Court Opinion

ID: 8963572
Source: CourtListenerOpinion
Date Created: 2022-11-27 09:52:21.861835+00
Date Added: 2024-06-11T17:10:15.540663
License: Public Domain

ON REHEARING EN BANC
BOWMAN, Circuit Judge, joined by WOLLMAN, Circuit Judge, dissenting from the denial of rehearing en banc.
This is a case of exceptional importance. The remedies ordered go far beyond anything previously seen in a school desegregation case. The sheer immensity of the programs encompassed by the district court’s order — the large number of magnet schools and the quantity of capital renovations and new construction — are concededly *1319without parallel in any other school district in the country. Similarly, in no other case has federal judicial power been used to impose a tax increase in order to provide funding for a desegregation remedy.
In addition, the case presents the overarching question of whether these court-ordered programs and court-ordered taxes are Constitutionally required in order to rectify the vestigial effects of legally mandated segregation (dead now for over thirty years) or instead represent an unsupportable exercise of judicial power in a legislative-style attempt to solve social problems that have their origins in other causes.

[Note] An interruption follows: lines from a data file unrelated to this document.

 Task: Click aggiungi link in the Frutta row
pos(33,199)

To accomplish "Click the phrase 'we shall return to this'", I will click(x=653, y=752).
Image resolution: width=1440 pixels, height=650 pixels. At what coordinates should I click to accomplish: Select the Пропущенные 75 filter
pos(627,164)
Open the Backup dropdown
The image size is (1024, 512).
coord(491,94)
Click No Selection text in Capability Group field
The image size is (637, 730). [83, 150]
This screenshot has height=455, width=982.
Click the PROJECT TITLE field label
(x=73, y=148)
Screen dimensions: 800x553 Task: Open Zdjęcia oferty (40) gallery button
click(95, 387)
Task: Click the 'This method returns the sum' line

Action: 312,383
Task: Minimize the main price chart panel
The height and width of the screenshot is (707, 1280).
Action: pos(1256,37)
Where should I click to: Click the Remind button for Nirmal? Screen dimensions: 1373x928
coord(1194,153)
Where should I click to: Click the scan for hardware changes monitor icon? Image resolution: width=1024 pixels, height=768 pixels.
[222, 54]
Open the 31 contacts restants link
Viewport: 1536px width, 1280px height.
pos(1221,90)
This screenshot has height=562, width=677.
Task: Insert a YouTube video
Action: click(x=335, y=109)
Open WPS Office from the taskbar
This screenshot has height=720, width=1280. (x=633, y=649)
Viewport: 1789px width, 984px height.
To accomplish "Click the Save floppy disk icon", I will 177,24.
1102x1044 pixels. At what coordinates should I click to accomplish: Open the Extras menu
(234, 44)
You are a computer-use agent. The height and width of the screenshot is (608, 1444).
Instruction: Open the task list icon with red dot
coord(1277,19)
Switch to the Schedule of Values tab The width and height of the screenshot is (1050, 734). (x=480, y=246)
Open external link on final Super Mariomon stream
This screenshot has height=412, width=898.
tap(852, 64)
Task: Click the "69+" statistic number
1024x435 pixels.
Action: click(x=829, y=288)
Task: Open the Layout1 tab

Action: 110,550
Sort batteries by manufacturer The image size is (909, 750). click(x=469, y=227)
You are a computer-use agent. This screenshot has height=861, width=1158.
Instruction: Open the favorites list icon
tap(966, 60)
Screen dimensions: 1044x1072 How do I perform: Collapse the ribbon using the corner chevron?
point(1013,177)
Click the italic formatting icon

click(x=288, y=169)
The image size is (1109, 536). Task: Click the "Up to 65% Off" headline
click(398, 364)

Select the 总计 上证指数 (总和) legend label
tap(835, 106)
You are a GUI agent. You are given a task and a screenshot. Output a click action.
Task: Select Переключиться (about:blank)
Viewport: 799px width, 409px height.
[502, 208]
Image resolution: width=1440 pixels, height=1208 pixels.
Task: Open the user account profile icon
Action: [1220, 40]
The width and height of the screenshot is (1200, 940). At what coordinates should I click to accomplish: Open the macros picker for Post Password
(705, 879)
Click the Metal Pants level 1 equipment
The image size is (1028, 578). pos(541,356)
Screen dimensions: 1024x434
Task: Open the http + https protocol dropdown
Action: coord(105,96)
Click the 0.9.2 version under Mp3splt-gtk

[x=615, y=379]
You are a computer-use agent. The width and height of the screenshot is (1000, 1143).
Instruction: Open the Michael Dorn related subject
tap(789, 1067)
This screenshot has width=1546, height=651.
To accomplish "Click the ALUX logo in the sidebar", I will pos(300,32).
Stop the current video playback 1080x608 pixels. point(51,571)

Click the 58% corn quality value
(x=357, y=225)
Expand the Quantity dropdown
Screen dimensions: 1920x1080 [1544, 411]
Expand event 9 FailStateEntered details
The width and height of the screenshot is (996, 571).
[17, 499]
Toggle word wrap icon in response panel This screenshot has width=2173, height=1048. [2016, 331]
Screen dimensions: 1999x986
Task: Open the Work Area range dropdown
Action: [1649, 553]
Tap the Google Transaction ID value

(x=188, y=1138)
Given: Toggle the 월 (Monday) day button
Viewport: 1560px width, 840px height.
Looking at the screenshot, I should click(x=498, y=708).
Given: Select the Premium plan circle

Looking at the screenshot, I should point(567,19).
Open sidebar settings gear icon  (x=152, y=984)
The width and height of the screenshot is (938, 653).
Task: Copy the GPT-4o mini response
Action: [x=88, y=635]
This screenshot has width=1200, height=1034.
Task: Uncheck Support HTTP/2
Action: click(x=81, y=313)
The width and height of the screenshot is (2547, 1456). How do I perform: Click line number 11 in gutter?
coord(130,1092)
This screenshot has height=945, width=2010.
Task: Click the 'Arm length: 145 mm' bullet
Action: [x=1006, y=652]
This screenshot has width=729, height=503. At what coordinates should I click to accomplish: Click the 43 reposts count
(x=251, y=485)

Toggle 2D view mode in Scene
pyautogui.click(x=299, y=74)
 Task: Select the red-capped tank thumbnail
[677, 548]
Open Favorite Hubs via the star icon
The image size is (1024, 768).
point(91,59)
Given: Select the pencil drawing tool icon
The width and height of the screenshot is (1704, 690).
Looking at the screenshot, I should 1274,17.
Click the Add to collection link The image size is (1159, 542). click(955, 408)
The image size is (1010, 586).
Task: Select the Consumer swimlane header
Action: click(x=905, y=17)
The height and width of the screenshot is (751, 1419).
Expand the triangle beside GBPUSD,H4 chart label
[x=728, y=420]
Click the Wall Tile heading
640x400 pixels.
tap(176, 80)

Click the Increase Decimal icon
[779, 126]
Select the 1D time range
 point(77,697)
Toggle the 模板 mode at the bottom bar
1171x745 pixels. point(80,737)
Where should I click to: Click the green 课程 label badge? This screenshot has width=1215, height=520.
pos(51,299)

In over five years on the bench, I have not seen a case more deserving than this one of thoughtful consideration by the entire Court. The decision as it stands appears to arrogate to the federally judiciary vast powers that under the Tenth Amendment are reserved to the states or to the people. I therefore regret that a majority of the Court has vetoed to deny the petitions for rehearing en banc.